Dans ce contexte, comment assurer une planification efficace pour l’avenir? Une des prochaines étapes sera certainement d’envisager, dans le cadre de nos processus d’évaluation et de gestion des risques, la possibilité qu’éclateront d’importantes crises imprévues. Par le passé, nous nous sommes généralement penchés sur les risques les plus susceptibles de toucher notre organisme. Nul doute que pour beaucoup d’entre nous, en particulier ceux qui ne s’y connaissent pas en épidémiologie, la pandémie ne figurait pas sur cette liste. Les grandes inondations et les feux de forêt dévastateurs n’y étaient probablement pas inscrits non plus d’alleurs.

En tant que chercheurs, nous pouvons énumérer les maux susceptibles de porter atteinte à la condition humaine et de nuire à son rendement. Il serait ensuite alors possible de se replier et d’ériger un système de défense, un peu comme les bunkers construits à l’époque de la guerre froide. Cependant, selon une perspective inverse, on pourrait se demander quelles seraient les connaissances essentielles dont nous avons besoin pour éviter et prévenir ces catastrophes. Plutôt que d’envisager d’atténuer les effets de telles crises, on peut planifier de réunir les conditions qui rendraient quasi impossible leur éclosion. À titre d’exemple, au lieu de construire une digue pour réduire les dégâts occasionnés par les inondations, on pourrait se pencher sur les causes de ces débordements. Autre revirement, lors d’une épidémie de polioencéphalite, on avait d’abord conçu des poumons en métal avant de se tourner rapidement vers la nécessité de mettre au point un vaccin efficace.

Les défis auxquels l’humanité est confrontée pourraient possiblement se résumer en trois mots : santé, économie et environnement. Ces trois idées sont inextricablement liées. En effet, sans la santé, impossible de travailler, l’économie en souffre donc et on ne peut pas relever les défis associés à l’environnement. De même, en l’absence d’une économie forte, la santé et l’environnement en subissent les contrecoups, et sans un environnement sain, la santé et l’économie accusent des retards. Ces trois enjeux résument bien les objectifs de développement durable des Nations Unies, à l’échelle locale, nationale et mondiale.
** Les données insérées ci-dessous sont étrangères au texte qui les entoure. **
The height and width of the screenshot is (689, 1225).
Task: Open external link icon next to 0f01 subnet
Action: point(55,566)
Et chacun des habitants de la planète est concerné.

Si l’on se concentrait à faire progresser ces trois domaines, on pourrait avoir en commun les mêmes plans et objectifs, les mêmes espoirs et préoccupations. Tous ‒ individus, organismes ou pays ‒ pourraient idéalement orienter leurs efforts dans la même direction, et chaque petit pas que nous faisons, ainsi multiplié, aiderait grandement Sisyphe à pousser une fois pour toutes cette pierre métaphorique au sommet de la montagne.
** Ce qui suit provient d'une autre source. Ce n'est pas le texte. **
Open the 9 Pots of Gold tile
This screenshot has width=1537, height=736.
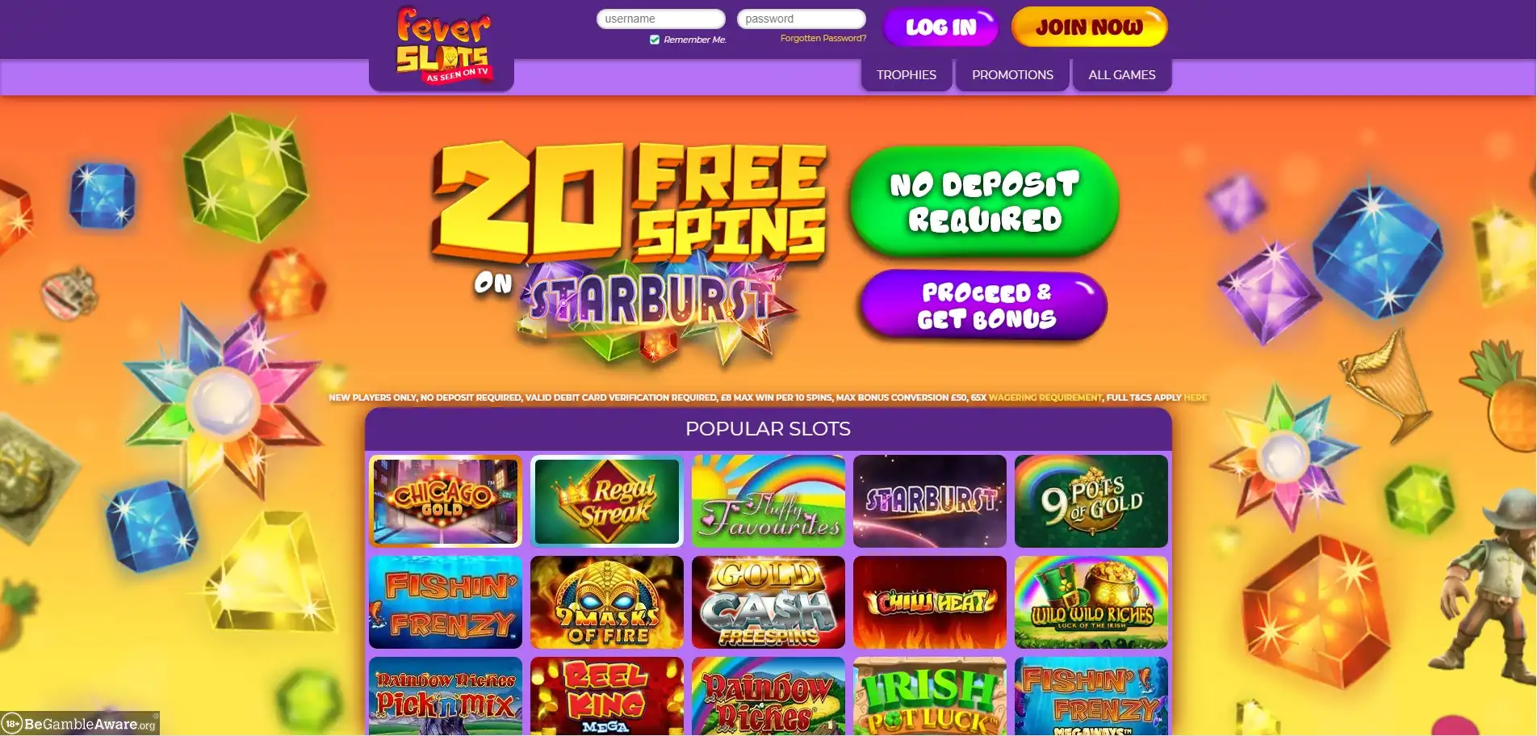pyautogui.click(x=1091, y=501)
Pour que la communauté de chercheurs puisse atteindre ces objectifs, il faut disposer de solides assises en matière d’éducation, d’expertise et d’équipement qui soutiendront la recherche menée dans ces domaines. Il faut aussi encourager les entreprises, les industries et les collectivités à collaborer. Il faut, enfin, adopter une perspective mondiale pour renforcer la capacité de tout un chacun à se joindre aux efforts internationaux entrepris à cette fin.

Et lorsque la crise sera chose du passé, il faudra stimuler l’économie du pays pour notre société. En ciblant trois domaines de soutien : l’environnement, la santé et le développement économique ; les décideurs disposeraient alors d’un guide de réflexions invitant à l’harmonisation de tous les efforts. Au terme de cette pandémie, nous pourrions nous retrouver avec des mandats plus clairs et une vision plus précise. Nous devrons nous assurer de repenser ce qui était et d’adopter un nouveau cadre pour accompagner cette vision afin de faire preuve de détermination pour avancer en tant que communauté de chercheurs, collectivité mondiale et pays, exerçant un leadership éclairé.

Cet article a été publié dans la série éditoriale en ligne de la COVID-19 du CSPC le 23 avril 2020.